When the New Orleans Saints march into Miami to clash with the Indianapolis Colts in Sunday’s Super Bowl XLIV, Big Easy residents will be sporting black and gold T-shirts emboldened with the team’s unofficial “Finish Strong” mission, shouting at their flat-screen TVs, and praying for victory. More important, however, they will be reveling in the reality that their team, the aptly named Saints, will serve as ambassadors and symbols of a city reborn.
I grew up in New Orleans. I’m a life-long Saints fan. And I can tell you: We may be a feel-good story, but we don’t want your sympathetic smiles – we want to win.
Like a bowl full of Bananas Foster from Brennan’s restaurant in the French Quarter, the city’s recovery story is more rich and nuanced than the clichés that so many misinformed sportswriters, bloggers, and TV talking heads have been peddling this week to hype the game.
For a time, the Saints and the refurbished Superdome came to symbolize the indomitable hope for a city struggling to recover from hurricane Katrina. That narrative played out three years ago, however. The tired metaphor of a team serving as a distraction for a troubled city is also out-of-touch. What about the assertion that the Saints simply deserve to win because of the immeasurable tragedy the city has been through? Please – that’s patronizing, at best.

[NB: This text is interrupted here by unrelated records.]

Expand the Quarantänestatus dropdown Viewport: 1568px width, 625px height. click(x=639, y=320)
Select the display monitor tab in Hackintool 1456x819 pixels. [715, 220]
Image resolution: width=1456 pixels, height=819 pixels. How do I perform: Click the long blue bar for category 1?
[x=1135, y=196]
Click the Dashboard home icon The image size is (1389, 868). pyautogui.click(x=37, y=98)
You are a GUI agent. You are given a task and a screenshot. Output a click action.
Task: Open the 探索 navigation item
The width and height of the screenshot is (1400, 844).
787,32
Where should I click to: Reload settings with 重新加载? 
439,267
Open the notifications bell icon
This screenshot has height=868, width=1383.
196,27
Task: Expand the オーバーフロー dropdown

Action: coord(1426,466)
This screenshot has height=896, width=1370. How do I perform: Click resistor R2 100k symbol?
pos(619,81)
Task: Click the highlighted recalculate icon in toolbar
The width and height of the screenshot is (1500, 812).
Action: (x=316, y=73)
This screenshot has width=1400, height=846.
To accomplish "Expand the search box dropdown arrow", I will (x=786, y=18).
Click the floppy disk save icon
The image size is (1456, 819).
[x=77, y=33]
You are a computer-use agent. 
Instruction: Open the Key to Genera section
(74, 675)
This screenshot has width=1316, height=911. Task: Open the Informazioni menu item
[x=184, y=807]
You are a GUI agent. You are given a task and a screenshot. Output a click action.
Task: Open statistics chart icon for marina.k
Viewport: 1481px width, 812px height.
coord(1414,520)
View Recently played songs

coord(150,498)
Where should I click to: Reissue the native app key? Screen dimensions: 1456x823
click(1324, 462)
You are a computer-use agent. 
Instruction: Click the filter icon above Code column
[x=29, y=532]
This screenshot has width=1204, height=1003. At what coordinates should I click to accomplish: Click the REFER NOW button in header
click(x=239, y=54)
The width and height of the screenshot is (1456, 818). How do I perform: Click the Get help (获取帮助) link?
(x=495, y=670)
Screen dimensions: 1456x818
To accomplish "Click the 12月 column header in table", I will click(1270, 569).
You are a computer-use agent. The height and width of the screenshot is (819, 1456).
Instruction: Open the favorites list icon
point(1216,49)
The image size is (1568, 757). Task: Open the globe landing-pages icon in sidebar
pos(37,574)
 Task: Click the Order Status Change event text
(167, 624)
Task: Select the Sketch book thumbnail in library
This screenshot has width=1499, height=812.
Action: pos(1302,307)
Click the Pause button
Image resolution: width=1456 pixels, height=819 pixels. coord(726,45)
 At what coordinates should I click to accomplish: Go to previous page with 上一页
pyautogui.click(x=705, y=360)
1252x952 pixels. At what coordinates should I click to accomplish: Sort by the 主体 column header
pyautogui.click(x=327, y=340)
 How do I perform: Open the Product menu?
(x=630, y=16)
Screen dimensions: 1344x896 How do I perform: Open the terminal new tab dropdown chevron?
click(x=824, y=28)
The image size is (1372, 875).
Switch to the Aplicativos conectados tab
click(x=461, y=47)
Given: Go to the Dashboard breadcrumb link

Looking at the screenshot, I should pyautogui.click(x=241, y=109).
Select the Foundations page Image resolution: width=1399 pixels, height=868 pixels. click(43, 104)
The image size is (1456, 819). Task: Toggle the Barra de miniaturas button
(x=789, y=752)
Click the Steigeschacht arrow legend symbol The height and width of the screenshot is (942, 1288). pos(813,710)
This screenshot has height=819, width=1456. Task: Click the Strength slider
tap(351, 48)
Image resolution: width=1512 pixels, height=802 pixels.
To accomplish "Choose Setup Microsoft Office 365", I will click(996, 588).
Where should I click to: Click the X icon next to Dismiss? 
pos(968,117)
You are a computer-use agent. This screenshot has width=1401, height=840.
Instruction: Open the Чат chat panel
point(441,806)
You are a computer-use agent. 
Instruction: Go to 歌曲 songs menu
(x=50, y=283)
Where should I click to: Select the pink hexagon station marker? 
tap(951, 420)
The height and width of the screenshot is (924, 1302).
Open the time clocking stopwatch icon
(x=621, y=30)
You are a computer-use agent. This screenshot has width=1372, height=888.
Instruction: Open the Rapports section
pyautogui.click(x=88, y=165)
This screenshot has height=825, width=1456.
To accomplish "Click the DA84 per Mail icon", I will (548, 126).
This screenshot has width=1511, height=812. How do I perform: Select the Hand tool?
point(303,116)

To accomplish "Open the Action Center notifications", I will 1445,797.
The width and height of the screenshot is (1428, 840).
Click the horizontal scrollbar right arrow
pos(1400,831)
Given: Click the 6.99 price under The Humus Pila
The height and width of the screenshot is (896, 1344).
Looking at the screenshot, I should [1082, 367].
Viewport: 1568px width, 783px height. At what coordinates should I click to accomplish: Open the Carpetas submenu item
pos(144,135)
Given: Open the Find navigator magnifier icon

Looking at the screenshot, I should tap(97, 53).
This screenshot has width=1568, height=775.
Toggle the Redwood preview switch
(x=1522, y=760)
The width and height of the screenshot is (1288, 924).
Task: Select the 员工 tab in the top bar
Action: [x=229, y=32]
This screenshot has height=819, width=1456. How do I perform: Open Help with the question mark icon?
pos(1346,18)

Furthermore, the Saints are also not a symbol of rebuilding efforts. Instead, they reflect what already has been rebuilt – over the course of more than four long years of gritty hard work and sweat and a formidable resolve among residents to build a new and improved New Orleans.
Crescent City residents have grown weary of being portrayed as helpless and sometimes hapless victims. Sure, every New Orleanian can recite impassioned Katrina stories that would make Anne Rice squeamish and Emeril Lagasse lose his appetite.
Yet all of us can also recall an equal number of stories that chronicle the reconstruction of homes and neighbors and strangers who helped one another – not to mention that comfortable feeling we got the first time we ordered a shrimp po’ boy when our favorite eatery reopened after the storm.
No doubt there is more to accomplish. Public schools remain troubled. Crime and corruption still infest the city. Some neighborhoods may never come back. Yet the tangible and metaphorical progress that has unfolded is nothing short of astounding. And the Saints domination over opponents this season and earning, through hard work, a shot at a Super Bowl title exemplify this, particularly given the franchise’s history.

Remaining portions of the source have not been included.